On The Dangers of Stochastic Parrots: Can Language Models Be Too Big?
In March this year, the ACM FAccT conference published the paper titled above, authored by Emily Bender, Timnit Gebru, Angelina McMillan-Major and “Shmargaret Shmitchell”. This paper attracted intense controversy, and led to the exit of Gebru and Margaret Mitchell (“Shmargaret Shmitchell” in the paper) from the Google AI Ethics team. I discuss here the ideas espoused in this paper, which are critical today at a time when R&D in AI continues at a skyrocketing pace.
Stochastic parrots refers to language models (LMs) trained on enormous amounts of data. Language models are, basically, statistical models of language, and help us predict the likelihood of the next token given some context, whether previous or surrounding. This paper analyzes the usage of such models, and enumerates on the various limitations of using unimaginably large datasets to train them, and deploy them in real-life applications. It also discusses the present direction of research (which is highly focused on various numeric metrics as proof of competency) and alternative approaches for adopting a more ethical, carefully-considered mindset towards various tasks employing LMs.

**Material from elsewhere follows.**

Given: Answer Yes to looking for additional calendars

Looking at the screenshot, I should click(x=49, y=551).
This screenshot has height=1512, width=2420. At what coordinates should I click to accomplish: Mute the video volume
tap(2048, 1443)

Many researchers and companies are now building larger and larger models with billions of parameters, like GPT-3, MegatronLM and Switch-C, which has a whopping 1.6 trillion parameters. These models work on massive amounts of (mostly English language) data obtained by crawling the internet for years. Models like transformers have demonstrated that they perform better with dataset size increase, so the trend is to collect more and more data and keep growing these models. This is expected to continue in the near future.

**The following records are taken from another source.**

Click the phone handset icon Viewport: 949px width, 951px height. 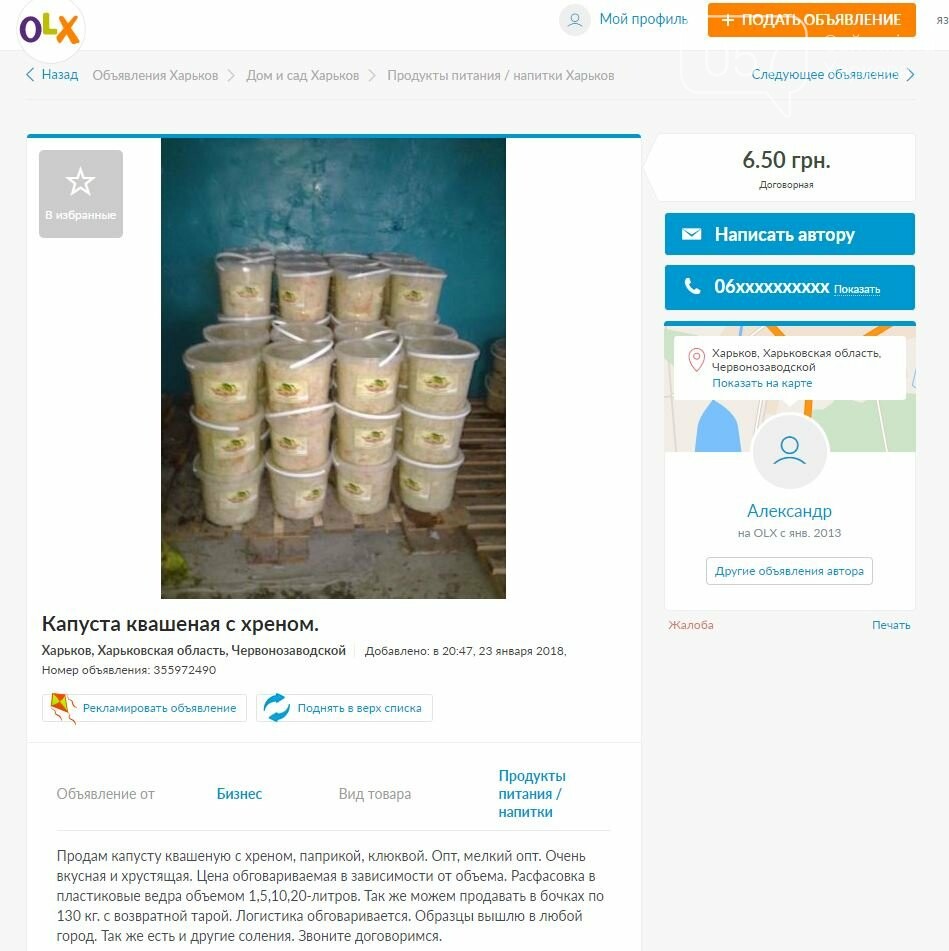pos(692,286)
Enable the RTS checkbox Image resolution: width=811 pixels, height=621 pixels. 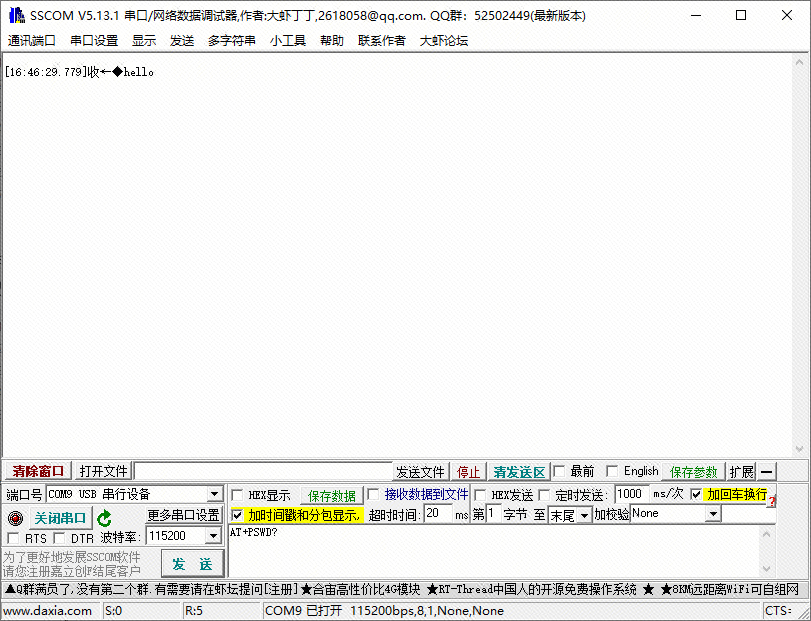[x=14, y=538]

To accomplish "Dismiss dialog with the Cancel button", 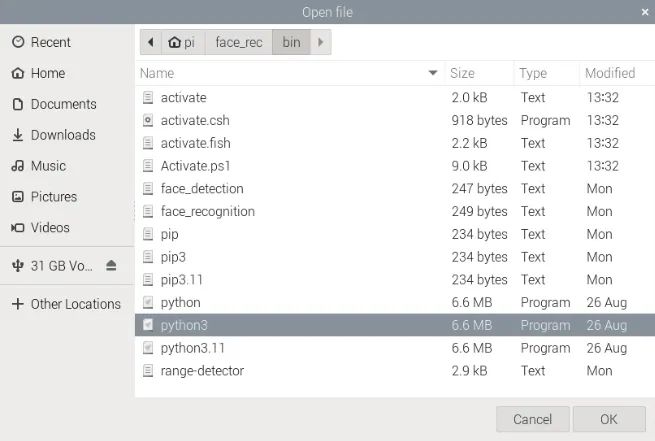I will [x=533, y=419].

The authors, however, present various problems with this approach. Some of these are:
- Environmental and financial costs: As larger models continue to be developed, the environmental and financial costs behind these are also rising. According to the authors, training a single BERT base model on GPUs was estimated to require as much energy as a trans-American flight. Besides, the burden of the environmental consequences is disproportionately borne by marginalized communities. The discussion of such factors is slowly coming to the fore, with efficiency being suggested as an evaluation metric, online tools to analyze energy usage and pressure on companies to devise sustainable training techniques.

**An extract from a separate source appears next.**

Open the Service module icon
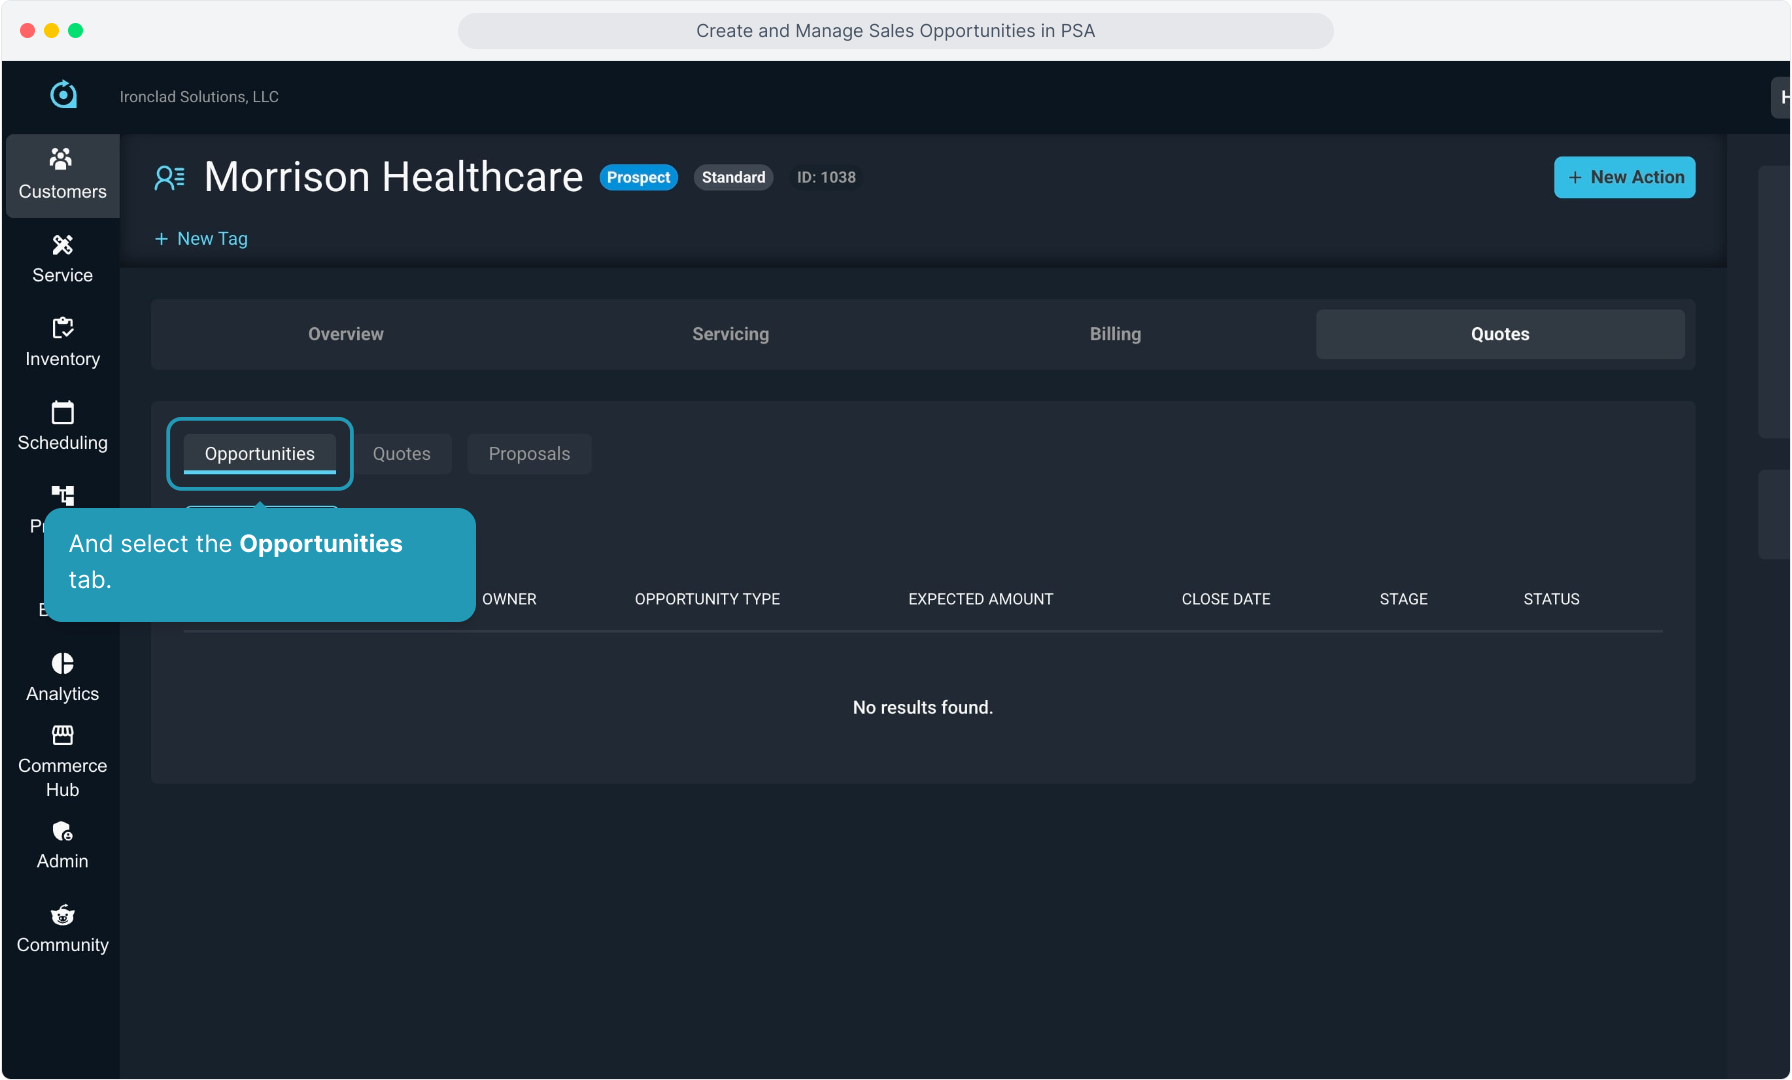 coord(62,245)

- Enormous size of training data: The large amounts of data available for training today has a lot of unforeseen consequences, especially towards people who will not be on the receiving end of the benefits. Some of these are listed below.
- Just because a dataset is large and covers much of the internet, doesn’t mean it is representative of our collective humanity. For one, most datasets are in English (and a significant fraction of the world doesn’t speak in English). Secondly, in several regions, only the privileged have access to the internet and can voice their opinions. So datasets like the Common Crawl mostly contain data sourced from a privileged, English-speaking population. This leads to the perpetuation of hegemonic mindsets.
- Large datasets are mostly static: they were collected at one point in time and stored away. However, social norms across the world are in a constant state of flux, and such static data thus cannot be considered as an accurate representative of our times. But it isn’t feasible even for large corporations to fully re-train such models frequently on new data, owing to the size.
- LMs trained on such datasets exhibit a wide variety of biases, because they simply ingest whatever is given to them and output it. This is extremely problematic, especially considering the fact that such models are deployed on a large scale and reach people across the world. Training on noxious data will serve to enforce biases (whether racial, sexist, ageist etc.) and perpetuate injustice towards commonly-targeted and marginalized groups. There have been instances when language models/bots have been released on social media, and soon started emitting racist and problematic language. Such technology is especially concerning if handled by bad actors for things like extremism. - The people from whom the data is sourced, are nowhere in the pipeline of language model construction. So anyone who sees the output may interpret it as what the person herself is saying. This is a problem especially in machine translation. If a sentence in one language is wrongly translated to something else, and the translation is read by someone, they would interpret it wrongly and consider it as the original speaker’s opinion. This has, and will continue to cause unintended problems in various situations.
- Language models don’t really understand language. They simply analyze what limited data is given as input, and use it to output text. So while the sentences may make sense grammatically and semantically, there is no actual human meaning to them, because LM comprehension is not rooted in humans, it is rooted in whatever data it is fed. It cannot, and must not, be treated like an authority or truthful entity in any circumstances.
Finally, after elaborating on these issues and the subsequent risks associated with massive LMs, the authors have suggested several paths forward. These include an emphasis on data documentation, ethical and fair data curation and a reassessment of whether large language models are really needed for each and every task. Furthermore, they advocate a re-alignment of research goals: instead of focusing on the highest accuracy etc. for each model, researchers must focus on how the model works in real life systems, how it is able to achieve the task and how efficient it is.